■ **What to do**: For the material below, the sole required output is the number of lines that include "computer".

□ □ □ □ □ □ □

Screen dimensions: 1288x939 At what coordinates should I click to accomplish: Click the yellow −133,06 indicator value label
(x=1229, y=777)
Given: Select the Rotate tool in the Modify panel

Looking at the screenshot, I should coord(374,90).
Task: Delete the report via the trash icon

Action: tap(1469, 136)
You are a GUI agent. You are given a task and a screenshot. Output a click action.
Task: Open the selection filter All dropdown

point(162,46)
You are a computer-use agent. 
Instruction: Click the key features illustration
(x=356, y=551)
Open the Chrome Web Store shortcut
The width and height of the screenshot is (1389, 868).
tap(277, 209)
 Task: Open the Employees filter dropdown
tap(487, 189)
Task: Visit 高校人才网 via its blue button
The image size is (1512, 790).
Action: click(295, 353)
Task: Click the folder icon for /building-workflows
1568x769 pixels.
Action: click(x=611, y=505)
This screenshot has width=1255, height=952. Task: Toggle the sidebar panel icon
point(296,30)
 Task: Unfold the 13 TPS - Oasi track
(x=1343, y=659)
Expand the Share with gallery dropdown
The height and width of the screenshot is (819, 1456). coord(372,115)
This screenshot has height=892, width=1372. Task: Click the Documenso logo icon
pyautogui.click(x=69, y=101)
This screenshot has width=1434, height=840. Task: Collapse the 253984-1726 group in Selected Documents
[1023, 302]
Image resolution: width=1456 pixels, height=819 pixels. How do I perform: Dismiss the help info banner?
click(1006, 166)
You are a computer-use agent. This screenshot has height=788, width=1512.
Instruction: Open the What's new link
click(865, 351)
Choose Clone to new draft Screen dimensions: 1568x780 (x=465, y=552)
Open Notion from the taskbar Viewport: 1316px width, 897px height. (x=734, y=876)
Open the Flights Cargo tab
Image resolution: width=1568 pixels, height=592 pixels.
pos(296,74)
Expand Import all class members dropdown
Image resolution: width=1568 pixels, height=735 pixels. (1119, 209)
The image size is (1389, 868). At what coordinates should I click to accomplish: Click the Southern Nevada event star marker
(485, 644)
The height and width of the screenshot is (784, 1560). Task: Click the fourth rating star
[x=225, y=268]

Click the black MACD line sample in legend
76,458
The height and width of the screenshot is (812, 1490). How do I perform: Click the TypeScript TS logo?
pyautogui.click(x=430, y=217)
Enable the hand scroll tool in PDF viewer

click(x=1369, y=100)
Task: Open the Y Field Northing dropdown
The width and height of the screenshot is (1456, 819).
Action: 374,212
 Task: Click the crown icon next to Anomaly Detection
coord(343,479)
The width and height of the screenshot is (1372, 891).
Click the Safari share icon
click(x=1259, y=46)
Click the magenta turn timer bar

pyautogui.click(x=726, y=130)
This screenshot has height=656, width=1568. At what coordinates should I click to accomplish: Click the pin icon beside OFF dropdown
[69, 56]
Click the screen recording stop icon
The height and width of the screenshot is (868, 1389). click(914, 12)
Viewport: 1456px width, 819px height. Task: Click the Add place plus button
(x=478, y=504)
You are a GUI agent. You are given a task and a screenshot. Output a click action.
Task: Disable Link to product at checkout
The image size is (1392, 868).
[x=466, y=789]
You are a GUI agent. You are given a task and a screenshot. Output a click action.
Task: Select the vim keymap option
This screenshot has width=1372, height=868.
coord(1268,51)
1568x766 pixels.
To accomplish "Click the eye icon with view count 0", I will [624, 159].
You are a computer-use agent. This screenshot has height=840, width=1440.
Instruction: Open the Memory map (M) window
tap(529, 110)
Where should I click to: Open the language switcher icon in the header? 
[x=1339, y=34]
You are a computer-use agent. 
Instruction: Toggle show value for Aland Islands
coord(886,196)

□ □ □ □ □ □ □

■ **Solution**: 4